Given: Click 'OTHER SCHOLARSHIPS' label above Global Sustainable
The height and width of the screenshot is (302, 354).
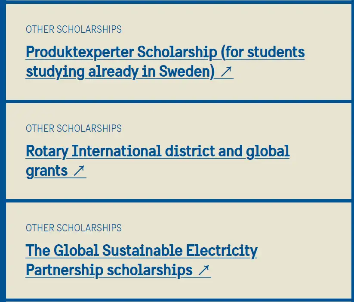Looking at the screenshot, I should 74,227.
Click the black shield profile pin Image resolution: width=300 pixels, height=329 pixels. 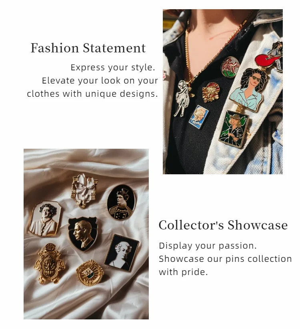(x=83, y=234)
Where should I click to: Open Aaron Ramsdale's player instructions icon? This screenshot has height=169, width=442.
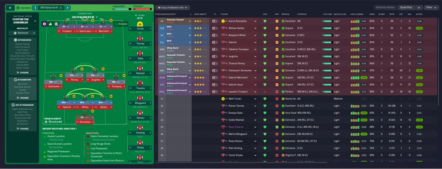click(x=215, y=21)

==

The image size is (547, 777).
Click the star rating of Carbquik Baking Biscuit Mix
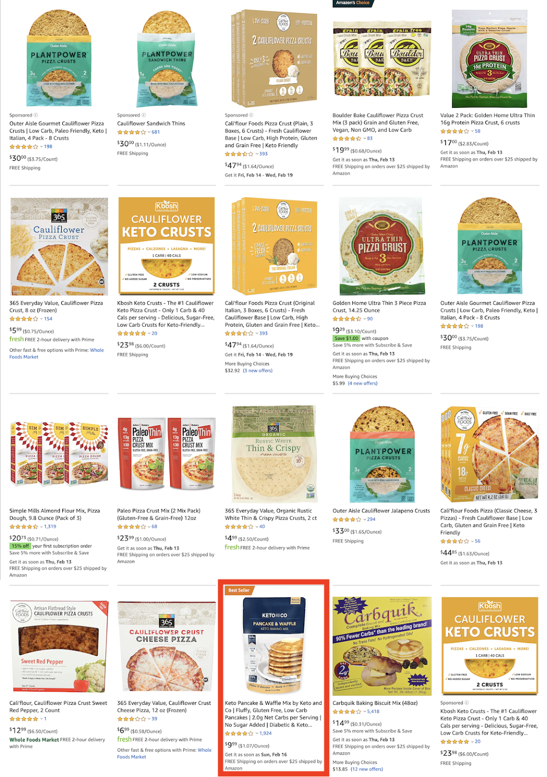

--

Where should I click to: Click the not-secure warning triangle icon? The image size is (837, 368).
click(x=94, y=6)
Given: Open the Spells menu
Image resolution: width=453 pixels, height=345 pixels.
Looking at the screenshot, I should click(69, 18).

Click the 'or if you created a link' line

WORK REQUEST: This exercise needs every line of the listing that contains the word "Given".

OUTPUT:
Given: Click 'OTHER SCHOLARSHIPS' label above Global Sustainable
Given: Open the Spells menu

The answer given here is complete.